» **Requirement**
Some of the lines below need repeating. Reproduce exactly those between the lines holding "The height and" and "Tick the Gesperrt checkbox", inclusive.

» **Source material**
========================================
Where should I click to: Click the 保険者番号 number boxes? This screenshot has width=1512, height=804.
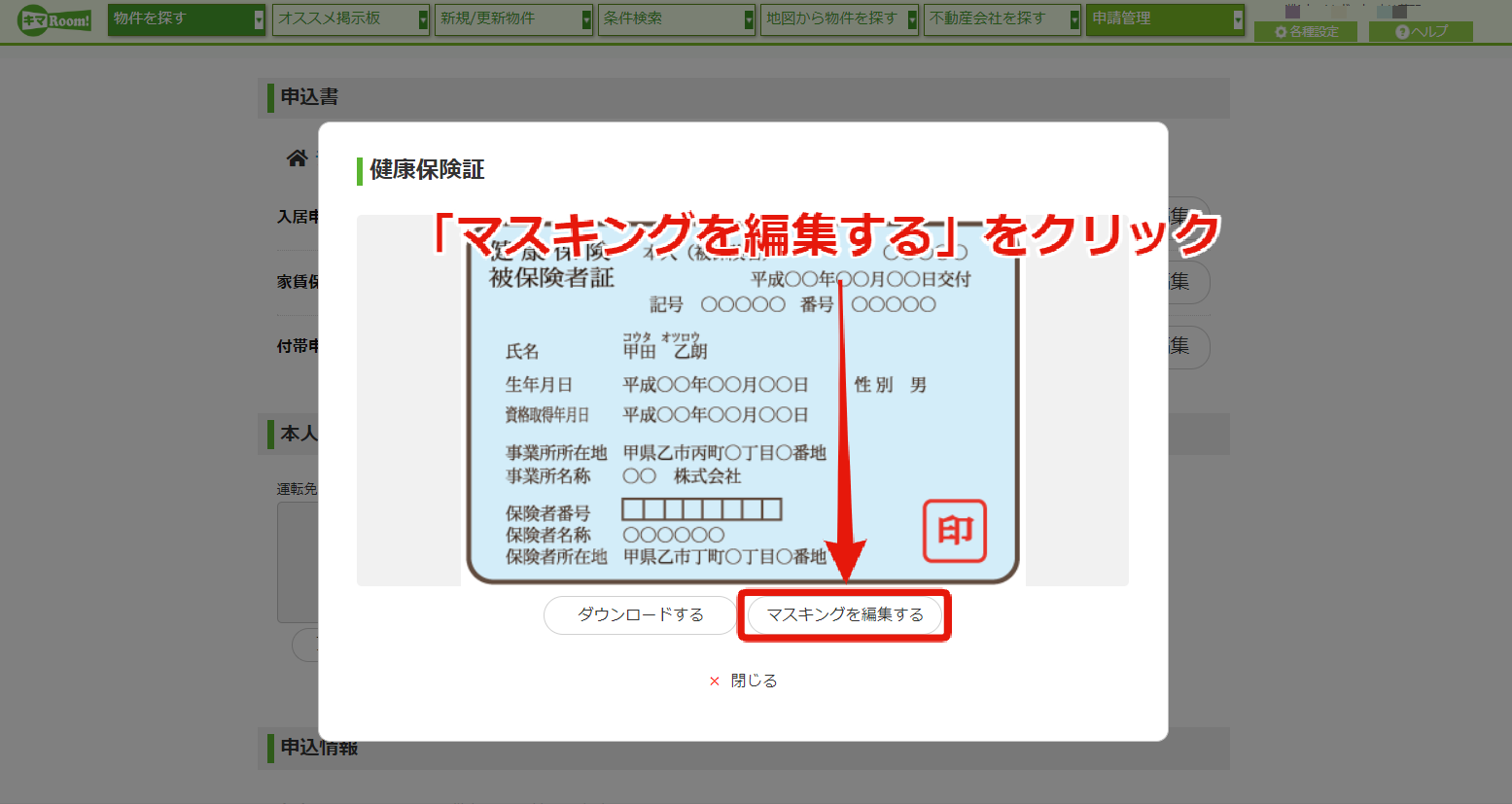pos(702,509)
========================================
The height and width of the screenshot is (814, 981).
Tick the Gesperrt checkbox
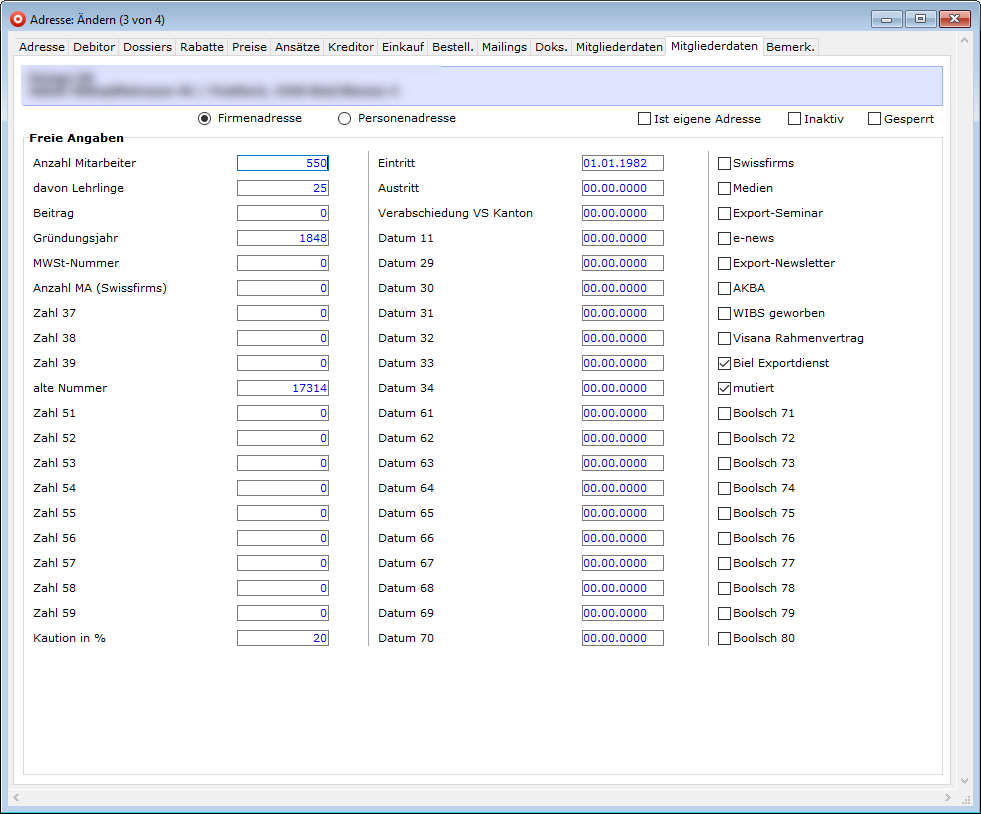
========================================
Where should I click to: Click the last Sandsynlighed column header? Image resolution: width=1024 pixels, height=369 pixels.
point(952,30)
========================================
» **Solution to this exercise**
The height and width of the screenshot is (814, 981).
Tick the Gesperrt checkbox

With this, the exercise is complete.